Marking its twentieth birthday, this symposium examines the elements of practice and theory that have come to define the Bard Graduate Center. An array of speakers from across the national, disciplinary, and institutional spectrum will put the achievements of the past twenty years in context, and also outline paths into the future. The morning session will concentrate on issues relevant to the future of exhibitions, examining display and interpretation, publishing and the digital challenge, and how philosophy might inform museum practice. The afternoon focuses on the role of the research institute, ways of defining good research, research as a way of life, and the necessity of research for teaching.


Welcome
Susan Weber
Founder and Director, Bard Graduate Center

Morning Panel

Introduction
“Where We Have Been and Where We Are Going From Here”
Nina Stritzler-Levine
Director, Bard Graduate Center Gallery/Gallery Publications

“Playful Simplicity: The Making of the New Rijksmuseum”
Taco Dibbits
Director of Collections, Rijksmuseum, Amsterdam

“Exhibitions for the Real World: Contemporary Design at MoMA”
Paola Antonelli
Senior Curator, Architecture & Design, and Director, Research and Development, The Museum of Modern Art (MoMA)

“Meta-Monet: The Journey from Print to Digital at The Art Institute of Chicago”
Jill Shaw
Co-General Editor, Online Scholarly Catalogue Initiative (OSCI), and Research Associate, Department of Medieval to Modern European Painting and Sculpture, The Art Institute of Chicago

“Word and Object”
Garry Hagberg
James H. Ottaway Jr. Professor of Philosophy and Aesthetics, Bard College

“The Museum of Big Ideas”
Ivan Gaskell
Professor, Curator and Head of the Focus Project, Bard Graduate Center

Afternoon Panel

Introduction
“Research as a Calling”
Peter N. Miller
Dean and Professor, Bard Graduate Center

“BGC at Forty”
Leon Botstein
President of the College and Leon Levy Professor in the Arts and Humanities, Bard College

“The Administration of Serendipity: What is a Research Institute?”
Joachim Nettelbeck
Former Secretary of the Wissenschaftskolleg zu Berlin (Institute for Advanced Study, Berlin)
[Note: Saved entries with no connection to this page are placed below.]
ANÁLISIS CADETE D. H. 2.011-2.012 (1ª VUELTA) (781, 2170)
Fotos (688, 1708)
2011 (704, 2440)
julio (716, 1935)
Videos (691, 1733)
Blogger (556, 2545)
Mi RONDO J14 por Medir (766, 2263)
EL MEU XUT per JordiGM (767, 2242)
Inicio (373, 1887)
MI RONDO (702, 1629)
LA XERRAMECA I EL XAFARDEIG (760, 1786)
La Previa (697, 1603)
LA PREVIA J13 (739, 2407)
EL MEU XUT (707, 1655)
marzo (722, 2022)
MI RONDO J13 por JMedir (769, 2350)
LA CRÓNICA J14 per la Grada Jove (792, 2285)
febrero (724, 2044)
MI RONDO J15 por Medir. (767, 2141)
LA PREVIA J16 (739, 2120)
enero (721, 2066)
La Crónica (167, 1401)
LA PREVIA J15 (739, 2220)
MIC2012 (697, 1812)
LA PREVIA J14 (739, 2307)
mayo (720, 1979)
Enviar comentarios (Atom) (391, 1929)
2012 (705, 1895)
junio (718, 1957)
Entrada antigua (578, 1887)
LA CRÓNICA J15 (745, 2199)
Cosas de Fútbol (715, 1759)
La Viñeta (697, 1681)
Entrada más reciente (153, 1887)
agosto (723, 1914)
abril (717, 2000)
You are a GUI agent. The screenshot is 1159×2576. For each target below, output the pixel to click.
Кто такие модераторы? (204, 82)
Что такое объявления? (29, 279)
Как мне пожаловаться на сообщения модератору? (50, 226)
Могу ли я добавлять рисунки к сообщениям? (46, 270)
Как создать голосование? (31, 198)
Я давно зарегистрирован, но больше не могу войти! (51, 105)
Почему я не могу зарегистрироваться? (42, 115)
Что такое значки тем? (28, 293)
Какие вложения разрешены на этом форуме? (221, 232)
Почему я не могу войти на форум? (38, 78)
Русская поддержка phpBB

“Basic Research with Potentials of Relevance”
Harriet Zuckerman
Professor Emerita of Sociology, Columbia University, and former Senior Vice President of the Andrew W. Mellon Foundation

“Research as Performance”
Michael Shanks
Professor of Classics and Classical Archaeology, Stanford University

“Lucky Jim’s Children: Research and Teaching at the Modern University”
Larry Wolff
Silver Professor of History and Director, Center for European and Mediterranean Studies, New York University


The symposium is free. It will take place at the Lecture Hall at 38 West 86th Street, between Columbus Avenue & Central Park West, in New York City.

RSVP is required.

Please note that our Lecture Hall can only accommodate a limited number of people, so please come early if you would like to have a seat in the main room. Registrants who arrive late may be seated in an overflow viewing area.